Reviews for The Healing Properties of Tea
AzureInk chapter 2 . 7/17/2009
How cute! :D I can tell how much you enjoyed writing this, your humor really shows in it. I'm happy about this whole TFAS invitation thingie but sad that Naomi isn't. D: Furthermore, she reminds me of myself when discussing poetry and whatnot... I'm not very good at expressing what I think of when I read something, especially when it isn't 'stimulating.'

Looking forward to more!
abcdefgh chapter 2 . 7/17/2009
The TFAS sounds partly ridiculous and partly interesting, haha. Good vocabulary and grammar. Keep writing!
Quinette chapter 2 . 7/17/2009
I am really liking your story so far. Naomi is a very believable character who I can relate to on many levels. I am curious as to who the Irish boy is and whether or not a relation will spawn between the two. Although your attention to detail is relatively good, I have noticed that as of so far, you haven't mentioned a single thing as to what Naomi looks like (but then again, I may have missed something so please, feel free to correct me.) I think it would help a lot when I'm trying to visualize and get a story going in my head. Creative plot and a cute title. I wouldn't be surprised if you get over a thousand reviews for this story of yours.

P.S. I am a very big fan of romantic comedy :] Keep it up!
AzureInk chapter 1 . 7/17/2009
Adorable! Did any inspiration for this story come from your time working in a bookstore? :)
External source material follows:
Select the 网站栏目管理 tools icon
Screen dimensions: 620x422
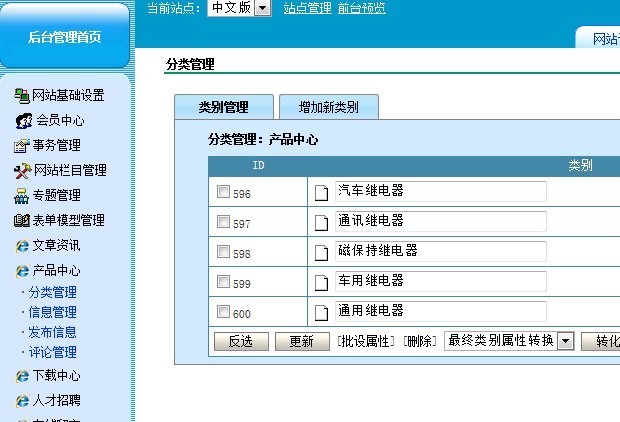tap(22, 171)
I like this boy very much, because curly hair is just awesome and it's even better that he's cute. He better not be a creeper. XD Excited for more! This seems to be a nice bit of sunshine breaking through all the angst and sadness of SA. :)
HumanLampshade chapter 1 . 7/16/2009
What do you mean you're sorry? This is awesome! It's very well written, and I can tell that you seem more interested in this than you have been in SA. Don't get me wrong, SA is still a great story. You just don't seem to be as into it as you were in the beginning.

I think people's writing just gets so much better when they are writing something they really really want to write.

I love this new story. Romantic comedies are so sweet and fun to read. I was in a horrible mood when I got the email alert and now that I've read this I'm in a terrific mood. And wanting tea! Too bad it's bed time. I don't have anything without caffine in it, and I want to sleep. I'll have a cup of tea before work in the morning, though.

By the way, the title is perfect. I remember I could never come up with titles for any of the short stories I used to write. I'm terribly uncreative in that way. How do you come up with your great titles?
bandgeek1688 chapter 1 . 7/16/2009
aw this is cute! I loved the very first paragraph of this, you definitely have a good way with words! I'm looking forward to reading the rest! :)
abcdefgh chapter 1 . 7/16/2009
Good introduction. I already have an idea of how your protagonist thinks and her interests. I also liked how you incorporated metaphors and figurative language into the writing. However, the actual plot of your story is not yet clear, though it's obviously going to be a romance of some type. Make sure that your next chapter gives a clear picture of where you plan to take this story.
Katie Nicole chapter 1 . 7/16/2009
Oh, yay!

I was so excited to read in your author's note that you plan to continue this, and that it wasn't just a one shot - because by the end, I was definitely hoping for a second chapter.

I love your style of writing! Your cute sarcasm and meticulous attention to detail - sort of reminds me of my writing, only better, haha.

I'm excited to see where this goes. You write so well, and good grammar is always a double-plus.